Petroleiros rompem bloqueio naval dos EUA na Venezuela em ação coordenada

Ao menos 16 embarcações sancionadas desligaram radares e usaram bandeiras falsas para escapar após captura de Maduro; Washington promete manter cerco e administrar reservas

Ao menos 16 navios petroleiros alvos de sanções romperam o bloqueio marítimo imposto pelos Estados Unidos e deixaram a costa da Venezuela nas últimas horas. A movimentação, revelada nesta segunda-feira (5) pelo jornal The New York Times, ocorre dois dias após a operação militar norte-americana que resultou na captura do presidente venezuelano Nicolás Maduro e de sua esposa, Cilia Flores.
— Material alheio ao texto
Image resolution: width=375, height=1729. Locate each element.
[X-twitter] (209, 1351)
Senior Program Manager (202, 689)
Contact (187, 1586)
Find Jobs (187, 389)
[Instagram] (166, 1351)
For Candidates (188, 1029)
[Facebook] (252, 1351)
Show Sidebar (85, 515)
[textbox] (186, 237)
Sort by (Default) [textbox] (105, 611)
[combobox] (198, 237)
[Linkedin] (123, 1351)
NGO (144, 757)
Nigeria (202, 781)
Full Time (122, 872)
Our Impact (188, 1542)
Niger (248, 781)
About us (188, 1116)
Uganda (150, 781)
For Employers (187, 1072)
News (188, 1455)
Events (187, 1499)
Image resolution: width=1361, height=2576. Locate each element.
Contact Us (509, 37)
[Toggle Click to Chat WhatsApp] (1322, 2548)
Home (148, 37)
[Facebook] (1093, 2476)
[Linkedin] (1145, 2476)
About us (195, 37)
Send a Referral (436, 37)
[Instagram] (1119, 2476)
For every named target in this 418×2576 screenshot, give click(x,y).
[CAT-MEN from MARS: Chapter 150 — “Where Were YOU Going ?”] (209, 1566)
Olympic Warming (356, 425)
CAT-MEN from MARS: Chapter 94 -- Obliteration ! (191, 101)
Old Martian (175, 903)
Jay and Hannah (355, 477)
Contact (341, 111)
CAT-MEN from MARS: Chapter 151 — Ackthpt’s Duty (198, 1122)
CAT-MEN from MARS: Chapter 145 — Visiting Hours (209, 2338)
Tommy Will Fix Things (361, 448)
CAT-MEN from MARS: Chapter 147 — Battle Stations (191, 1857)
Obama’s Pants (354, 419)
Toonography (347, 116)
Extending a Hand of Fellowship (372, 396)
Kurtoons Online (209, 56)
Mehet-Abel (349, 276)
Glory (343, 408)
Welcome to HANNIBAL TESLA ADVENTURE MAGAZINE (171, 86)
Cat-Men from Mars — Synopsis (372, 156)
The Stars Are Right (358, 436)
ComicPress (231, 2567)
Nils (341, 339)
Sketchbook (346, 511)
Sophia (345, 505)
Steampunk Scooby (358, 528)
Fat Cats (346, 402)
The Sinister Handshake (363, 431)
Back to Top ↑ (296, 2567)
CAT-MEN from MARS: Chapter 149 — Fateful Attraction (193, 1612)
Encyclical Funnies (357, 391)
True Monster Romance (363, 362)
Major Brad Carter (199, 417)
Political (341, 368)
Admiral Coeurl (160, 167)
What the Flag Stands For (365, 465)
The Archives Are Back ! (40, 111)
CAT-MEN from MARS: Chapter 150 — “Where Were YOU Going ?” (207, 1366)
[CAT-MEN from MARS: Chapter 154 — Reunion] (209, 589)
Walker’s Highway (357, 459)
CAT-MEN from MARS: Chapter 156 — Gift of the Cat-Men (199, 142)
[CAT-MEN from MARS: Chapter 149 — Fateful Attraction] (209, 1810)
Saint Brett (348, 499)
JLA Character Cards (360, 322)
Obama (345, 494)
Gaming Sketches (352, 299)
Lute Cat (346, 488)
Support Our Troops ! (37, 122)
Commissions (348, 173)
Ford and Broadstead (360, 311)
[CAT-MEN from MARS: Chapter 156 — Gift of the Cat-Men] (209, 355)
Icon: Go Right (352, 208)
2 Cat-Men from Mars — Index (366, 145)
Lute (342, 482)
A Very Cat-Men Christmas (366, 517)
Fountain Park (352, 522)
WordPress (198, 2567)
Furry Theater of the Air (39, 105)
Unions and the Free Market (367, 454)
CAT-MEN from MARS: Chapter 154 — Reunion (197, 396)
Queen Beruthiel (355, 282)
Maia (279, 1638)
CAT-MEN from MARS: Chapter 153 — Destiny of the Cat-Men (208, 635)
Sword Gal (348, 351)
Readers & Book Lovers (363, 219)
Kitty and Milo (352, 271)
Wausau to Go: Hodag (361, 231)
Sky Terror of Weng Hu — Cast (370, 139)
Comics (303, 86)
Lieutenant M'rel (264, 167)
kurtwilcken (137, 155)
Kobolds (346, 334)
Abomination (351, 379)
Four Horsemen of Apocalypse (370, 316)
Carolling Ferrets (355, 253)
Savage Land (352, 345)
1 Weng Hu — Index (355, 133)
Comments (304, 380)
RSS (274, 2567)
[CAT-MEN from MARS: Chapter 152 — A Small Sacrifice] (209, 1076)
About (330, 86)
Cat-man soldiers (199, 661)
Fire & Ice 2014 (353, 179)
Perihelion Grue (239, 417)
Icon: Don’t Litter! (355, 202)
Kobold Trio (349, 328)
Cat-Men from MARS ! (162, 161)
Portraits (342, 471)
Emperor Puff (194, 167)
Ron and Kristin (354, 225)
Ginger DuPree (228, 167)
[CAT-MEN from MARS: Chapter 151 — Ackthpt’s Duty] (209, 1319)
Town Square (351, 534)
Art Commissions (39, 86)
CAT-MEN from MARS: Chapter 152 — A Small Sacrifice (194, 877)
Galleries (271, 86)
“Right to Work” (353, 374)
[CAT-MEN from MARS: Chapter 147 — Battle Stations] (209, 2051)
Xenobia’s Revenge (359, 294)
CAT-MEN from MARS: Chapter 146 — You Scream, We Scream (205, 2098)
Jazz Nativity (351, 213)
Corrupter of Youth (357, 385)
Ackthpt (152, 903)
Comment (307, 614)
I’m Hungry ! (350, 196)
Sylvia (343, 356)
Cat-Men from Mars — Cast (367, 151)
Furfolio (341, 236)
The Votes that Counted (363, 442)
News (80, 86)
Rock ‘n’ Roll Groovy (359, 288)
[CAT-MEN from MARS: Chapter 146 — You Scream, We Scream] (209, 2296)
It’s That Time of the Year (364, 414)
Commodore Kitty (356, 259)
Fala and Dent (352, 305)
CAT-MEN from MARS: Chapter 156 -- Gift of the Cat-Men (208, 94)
De acordo com o jornal, a fuga foi uma ação coordenada para tentar sobrecarregar a fiscalização naval dos EUA. O site de monitoramento TankerTrackers confirmou que cerca de 12 dessas embarcações deixaram as águas venezuelanas em “modo escuro”, desligando seus transmissores de geolocalização — uma prática incomum na navegação comercial — para evitar o rastreamento em tempo real.

Outros quatro petroleiros — identificados como Veronica III, Vesna, Bertha e Aquila II — foram detectados por satélite a cerca de 50 km a oeste da costa venezuelana. Segundo a reportagem, essas embarcações adotaram nomes falsos e informaram coordenadas incorretas para burlar o cerco.

Estratégia de enxame

Samir Madani, cofundador do TankerTrackers, afirmou ao New York Times que o movimento simultâneo visa criar uma distração em massa, descrevendo a tática como “a única forma realmente eficaz” de furar o bloqueio. Enquanto a plataforma de monitoramento indica que os navios estariam carregados com petróleo cru, o jornal americano aponta que algumas embarcações poderiam estar vazias para navegar com maior velocidade.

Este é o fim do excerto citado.